INSTRUCTIONS TO FOLLOW -> What you return must match the records word for word.

[[ INFORMATION GIVEN, beginning ]]

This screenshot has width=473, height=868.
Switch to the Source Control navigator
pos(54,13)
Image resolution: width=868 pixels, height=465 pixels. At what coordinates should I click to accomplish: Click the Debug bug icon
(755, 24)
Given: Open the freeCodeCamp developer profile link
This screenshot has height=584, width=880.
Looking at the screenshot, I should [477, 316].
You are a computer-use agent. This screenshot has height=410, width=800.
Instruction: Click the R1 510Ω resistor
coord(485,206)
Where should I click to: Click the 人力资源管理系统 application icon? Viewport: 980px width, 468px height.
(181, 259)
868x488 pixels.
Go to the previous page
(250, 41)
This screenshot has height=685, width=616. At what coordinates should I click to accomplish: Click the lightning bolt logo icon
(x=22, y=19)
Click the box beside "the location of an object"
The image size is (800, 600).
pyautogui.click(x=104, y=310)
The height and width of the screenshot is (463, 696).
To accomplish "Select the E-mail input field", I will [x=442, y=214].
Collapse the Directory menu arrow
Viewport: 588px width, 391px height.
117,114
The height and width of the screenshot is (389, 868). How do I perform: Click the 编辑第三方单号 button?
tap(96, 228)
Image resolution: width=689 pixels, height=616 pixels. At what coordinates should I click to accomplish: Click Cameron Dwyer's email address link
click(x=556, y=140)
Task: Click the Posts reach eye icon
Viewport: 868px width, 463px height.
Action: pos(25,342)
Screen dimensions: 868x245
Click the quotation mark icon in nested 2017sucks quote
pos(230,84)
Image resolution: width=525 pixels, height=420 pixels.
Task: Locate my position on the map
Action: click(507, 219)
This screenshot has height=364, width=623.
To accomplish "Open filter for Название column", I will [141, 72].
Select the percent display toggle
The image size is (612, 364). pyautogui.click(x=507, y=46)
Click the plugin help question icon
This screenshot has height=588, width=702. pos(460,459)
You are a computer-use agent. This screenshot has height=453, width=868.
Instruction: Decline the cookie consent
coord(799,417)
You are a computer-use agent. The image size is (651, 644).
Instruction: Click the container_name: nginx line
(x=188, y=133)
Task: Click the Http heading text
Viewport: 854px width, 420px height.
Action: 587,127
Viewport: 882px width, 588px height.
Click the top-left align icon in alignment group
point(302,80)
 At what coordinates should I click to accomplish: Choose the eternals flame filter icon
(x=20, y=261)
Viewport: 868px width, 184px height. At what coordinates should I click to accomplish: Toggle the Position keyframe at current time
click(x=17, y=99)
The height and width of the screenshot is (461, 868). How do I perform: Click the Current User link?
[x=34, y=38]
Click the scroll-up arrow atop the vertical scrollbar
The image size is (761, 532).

[[ INFORMATION GIVEN, end ]]

SOLUTION BELOW ->
This screenshot has width=473, height=868.
Switch to the Source Control navigator
pos(54,13)
Image resolution: width=868 pixels, height=465 pixels. At what coordinates should I click to accomplish: Click the Debug bug icon
(755, 24)
Given: Open the freeCodeCamp developer profile link
This screenshot has height=584, width=880.
Looking at the screenshot, I should [477, 316].
You are a computer-use agent. This screenshot has height=410, width=800.
Instruction: Click the R1 510Ω resistor
coord(485,206)
Where should I click to: Click the 人力资源管理系统 application icon? Viewport: 980px width, 468px height.
(181, 259)
868x488 pixels.
Go to the previous page
(250, 41)
This screenshot has height=685, width=616. At what coordinates should I click to accomplish: Click the lightning bolt logo icon
(x=22, y=19)
Click the box beside "the location of an object"
The image size is (800, 600).
pyautogui.click(x=104, y=310)
The height and width of the screenshot is (463, 696).
To accomplish "Select the E-mail input field", I will [x=442, y=214].
Collapse the Directory menu arrow
Viewport: 588px width, 391px height.
117,114
The height and width of the screenshot is (389, 868). How do I perform: Click the 编辑第三方单号 button?
tap(96, 228)
Image resolution: width=689 pixels, height=616 pixels. At what coordinates should I click to accomplish: Click Cameron Dwyer's email address link
click(x=556, y=140)
Task: Click the Posts reach eye icon
Viewport: 868px width, 463px height.
Action: pos(25,342)
Screen dimensions: 868x245
Click the quotation mark icon in nested 2017sucks quote
pos(230,84)
Image resolution: width=525 pixels, height=420 pixels.
Task: Locate my position on the map
Action: click(507, 219)
This screenshot has height=364, width=623.
To accomplish "Open filter for Название column", I will [141, 72].
Select the percent display toggle
The image size is (612, 364). pyautogui.click(x=507, y=46)
Click the plugin help question icon
This screenshot has height=588, width=702. pos(460,459)
You are a computer-use agent. This screenshot has height=453, width=868.
Instruction: Decline the cookie consent
coord(799,417)
You are a computer-use agent. The image size is (651, 644).
Instruction: Click the container_name: nginx line
(x=188, y=133)
Task: Click the Http heading text
Viewport: 854px width, 420px height.
Action: 587,127
Viewport: 882px width, 588px height.
Click the top-left align icon in alignment group
point(302,80)
 At what coordinates should I click to accomplish: Choose the eternals flame filter icon
(x=20, y=261)
Viewport: 868px width, 184px height. At what coordinates should I click to accomplish: Toggle the Position keyframe at current time
click(x=17, y=99)
The height and width of the screenshot is (461, 868). How do I perform: Click the Current User link?
[x=34, y=38]
Click the scroll-up arrow atop the vertical scrollbar
The image size is (761, 532).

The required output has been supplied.